Mermaid Arts Centre
11 May – 22 June 2024
Showing jointly in ‘Horses’ at Mermaid Arts Centre, Hannah Ní Mhaonaigh and Émile Crowther have influenced each other’s practices since first collaborating in 2014. Rather than interweave their work, curator Anne Mullee divides the gallery between them, facilitating open conversations that flow back and forth, shuttle-like, while also engaging the visitor.
The first image encountered is Émile Crowther’s Beautiful Colm (2024), an analogue C-type colour print of a dead pigeon on a carpet of grass and daisies. Lying with its underside facing upwards, its downy feathers have loosened in painterly fashion and drifted out among the surrounding flora. Their fuzziness contrasts with the wildflowers’ crisp contours, heralding the fading of form that comes with the dying process.
Next up are three monochrome silver gelatin prints on a blue-painted wall. While the subject of Deflated i (2024) is elusive, its general shape, distribution of tones, and hint of a hooked claw suggest it as another image of the deceased pigeon – this time over-exposed and seen against a speckled white background that, again, evokes entropy. These features are shared by Deflated ii (2024), a partial image of a football with familiar hexagonal patterning.

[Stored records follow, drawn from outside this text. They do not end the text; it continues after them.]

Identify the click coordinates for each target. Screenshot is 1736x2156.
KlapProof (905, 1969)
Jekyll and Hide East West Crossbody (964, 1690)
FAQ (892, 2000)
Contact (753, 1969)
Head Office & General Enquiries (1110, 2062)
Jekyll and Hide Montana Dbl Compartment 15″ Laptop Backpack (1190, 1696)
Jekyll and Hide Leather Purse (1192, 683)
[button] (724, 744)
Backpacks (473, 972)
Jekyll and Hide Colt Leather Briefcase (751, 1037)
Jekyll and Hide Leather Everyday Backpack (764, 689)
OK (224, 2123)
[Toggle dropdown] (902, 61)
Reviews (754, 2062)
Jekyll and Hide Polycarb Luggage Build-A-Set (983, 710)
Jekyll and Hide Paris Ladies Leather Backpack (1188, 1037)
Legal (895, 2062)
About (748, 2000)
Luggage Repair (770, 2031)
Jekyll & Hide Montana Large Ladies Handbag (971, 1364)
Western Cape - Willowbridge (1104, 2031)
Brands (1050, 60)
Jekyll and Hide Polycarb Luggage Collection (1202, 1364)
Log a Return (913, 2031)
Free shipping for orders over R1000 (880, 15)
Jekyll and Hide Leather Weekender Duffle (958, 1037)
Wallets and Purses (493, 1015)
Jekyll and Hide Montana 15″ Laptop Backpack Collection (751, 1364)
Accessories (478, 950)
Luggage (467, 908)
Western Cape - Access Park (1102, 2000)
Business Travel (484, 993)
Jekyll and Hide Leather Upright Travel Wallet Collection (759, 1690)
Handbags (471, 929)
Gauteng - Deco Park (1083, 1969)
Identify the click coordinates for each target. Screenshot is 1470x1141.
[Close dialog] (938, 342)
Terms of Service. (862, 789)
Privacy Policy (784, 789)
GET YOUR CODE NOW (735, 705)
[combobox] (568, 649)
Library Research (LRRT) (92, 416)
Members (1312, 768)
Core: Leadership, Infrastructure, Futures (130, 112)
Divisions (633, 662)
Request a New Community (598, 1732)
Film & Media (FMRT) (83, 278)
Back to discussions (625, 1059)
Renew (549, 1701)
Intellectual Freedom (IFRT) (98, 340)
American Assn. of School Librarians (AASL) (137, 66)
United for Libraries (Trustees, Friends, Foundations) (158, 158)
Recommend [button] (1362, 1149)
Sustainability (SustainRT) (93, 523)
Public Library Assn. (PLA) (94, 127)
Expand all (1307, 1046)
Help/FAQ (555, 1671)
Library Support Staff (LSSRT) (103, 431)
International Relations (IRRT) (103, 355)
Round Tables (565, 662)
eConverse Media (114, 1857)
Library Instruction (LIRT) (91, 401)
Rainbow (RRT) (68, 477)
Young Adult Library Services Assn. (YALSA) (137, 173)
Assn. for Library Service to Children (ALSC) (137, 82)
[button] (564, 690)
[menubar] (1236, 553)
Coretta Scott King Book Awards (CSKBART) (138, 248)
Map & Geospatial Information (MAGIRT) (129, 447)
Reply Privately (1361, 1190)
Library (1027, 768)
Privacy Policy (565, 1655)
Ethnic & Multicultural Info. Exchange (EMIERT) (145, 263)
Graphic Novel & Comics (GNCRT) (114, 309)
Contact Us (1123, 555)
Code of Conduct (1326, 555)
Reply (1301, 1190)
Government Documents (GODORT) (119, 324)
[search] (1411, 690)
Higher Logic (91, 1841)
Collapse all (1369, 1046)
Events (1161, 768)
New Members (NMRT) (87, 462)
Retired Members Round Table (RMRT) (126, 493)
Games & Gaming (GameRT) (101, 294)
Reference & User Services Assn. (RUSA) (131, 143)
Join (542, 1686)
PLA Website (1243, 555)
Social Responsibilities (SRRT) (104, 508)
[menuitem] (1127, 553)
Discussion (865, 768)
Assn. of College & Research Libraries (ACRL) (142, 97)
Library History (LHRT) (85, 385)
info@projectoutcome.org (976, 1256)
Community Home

Located between the two, Thomas Street (2024) reverses tonal values with its black ground and lighter subject. Also disintegrating into its surroundings, this vaguely horseshoe-shaped form recurs in Bent in Two (2024), a wall-mounted sculpture by Ní Mhaonaigh. Made from Jesmonite, painted ultramarine, and studded with chunks of glass and stone, it is a both symbol of luck and the source of Crowther’s image.1
Ní Mhaonaigh’s trio of oils on linen are more similar than different within her body of work. Fiadh (2024) is a 150 x 150 cm composition with painted elements that include a vertical panel stacked with mini ‘paintings’ (one featuring an iconic heart symbol), a large square area incorporating a border, an orange diagonal that breaks up the horizontal-verticals, and a sliver of exposed support. Although the main section reads as a corner of lawn (recalling Crowther’s Beautiful Colm), overall, its subject remains mysterious. Shifts between impasto and a generally flat surface (achieved by applying and removing paint), stark and nuanced colour juxtapositions, and systematic and expressive brushwork, imbue it with liveliness.
The stars align (2024) is identical in scale and also formed from compositional elements. A vertical panel painted black with impasto yellow ‘stars’ and an inky-blue ‘firmament’ with oddly shaped ‘planets’ lend a cosmic feel that is consistent with the title. Again, the largest single area is a square that could be read as lawn, or as reflections on water (the word ‘water’ and a duck-like form may even be discernible in the mix). More musings are prompted by the similarly ambiguous Flowers by a window (2024), a 110 x 110cm painting featuring a dark square with a colourful border. What might be interpreted as the nominal ‘flowers’ could be displayed in front of a window, or perhaps seen through it?
Ní Mhaonaigh’s final exhibit is a wall-mounted vinyl sticker of a rearing horse, bearing a QR code that links to an excerpt of Damhán alla i mo lámh (2024) – a video co-produced by both artists – featuring a white horse rolling on grass. Playing on a loop nearby is Crowther’s Smithereens 2012-2024 (2024), a ten-minute video which transitions from colour footage of the Brighton Pier funfair – sourced from ten-year-old, expired Super 8 film – to intriguing black-and-white sequences. The grainy visuals are accompanied by audio that alternates between silence, pop music, and mechanical clicks, as well as onscreen captions that communicate indecision while playfully interrogating the veracity of what is being seen.
That little is certain about Ní Mhaonaigh and Crowther’s imagery allows the imagination scope to form interpretations. The viewing experience, which begins with a literal memento mori, a reminder that nothing stays the same, unfolds as a suspended state in which questions and answers coalesce and dissipate. Seeming only in places to be about the eponymous horse – a much-revered animal, referenced even in prehistoric art – the pieces work together to instead evoke the spirit of its complex symbolic narrative, and mythological affects.
Susan Campbell is a visual arts writer, art historian and artist.
susancampbellartwork.com
1 See: Horses, a zine produced to coincide with the exhibition.